TEXTO EXTRAÍDO:
******************************

En Panamá, la infraestructura se ha convertido en sinónimo de promesas incumplidas, sobrecostos escandalosos, obras inconclusas y corrupción impune. Una carretera anunciada como “vía para el desarrollo” termina costando el triple, y en muchos casos ni siquiera se termina. Puentes que colapsan antes de ser inaugurados, escuelas que se demoran una década en construirse, hospitales sin quirófanos operativos, líneas del Metro sin integración urbana real.
¿Hasta cuándo vamos a tolerar que nuestras obras públicas sean negocios privados de unos pocos? ¿Hasta cuándo los ciudadanos vamos a aceptar este modelo desordenado y opaco como si fuera normal?
No lo es. Y no debe serlo más.
Panamá necesita una nueva cultura de la infraestructura. Una cultura basada en reglas claras, visión de país, eficiencia técnica y, sobre todo, respeto por el dinero público. El mundo moderno no improvisa: planifica, evalúa, supervisa, ajusta y aprende.
Existen principios universales que los países serios aplican rigurosamente antes de iniciar cualquier gran proyecto. Son las 12 reglas del juego de la infraestructura, y deberían estar grabadas en mármol en cada ministerio, alcaldía, autoridad autónoma y empresa constructora del país.
Estas son las reglas que Panamá debe exigir:
Visión de largo plazo, no de corto plazo electoral.
Planificación territorial, no parches aislados.
Priorización con impacto, no favores políticos.
Evaluación técnico-económica, no improvisación.
Estructuración financiera responsable, no endeudamiento ciego.
Gobernanza clara y responsable, no confusión ni excusas.
Transparencia total, no contratos en tinieblas.
Participación ciudadana, no decisiones desde el escritorio.
Gestión de riesgos, no desastres anunciados.

******************************

LISTA DE TAREAS:
1 – En el texto sobre la infraestructura en Panamá, ¿qué regla se contrapone a los "contratos en tinieblas"?
2 – Prosigue el texto sobre la infraestructura en Panamá a partir de su última línea.

******************************

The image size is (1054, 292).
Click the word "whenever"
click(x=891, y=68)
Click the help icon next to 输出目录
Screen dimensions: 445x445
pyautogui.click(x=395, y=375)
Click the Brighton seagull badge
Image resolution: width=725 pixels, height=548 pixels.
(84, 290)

******************************

RESPUESTAS POR TAREA:
1 – La transparencia total.

2 –
Mantenimiento asegurado, no obras que se deterioran al poco tiempo.
Capacitación técnica, no funcionarios sin experiencia.
Evaluación posterior, no silencio cómplice.
No es un problema técnico: es un problema ético. Cuando una obra cuesta cuatro veces más de lo presupuestado, alguien robó, alguien miró para otro lado y todos pagamos. Cuando un proyecto se paraliza por años, se le roba tiempo y oportunidades a comunidades enteras. Cuando los sindicatos bloquean obras por intereses mezquinos, también se afecta el desarrollo del país. La corrupción no es solo un sobreprecio: es también una carretera sin destino, una escuela sin estudiantes, una promesa sin futuro.
Este llamado no es solo al gobierno: es también a los periodistas que deben investigar, a las comunidades que deben exigir, a los jóvenes que deben comprender que el futuro se construye, no se improvisa, y a los técnicos, ingenieros, arquitectos y servidores públicos honestos que aún creen que se pueden hacer las cosas bien.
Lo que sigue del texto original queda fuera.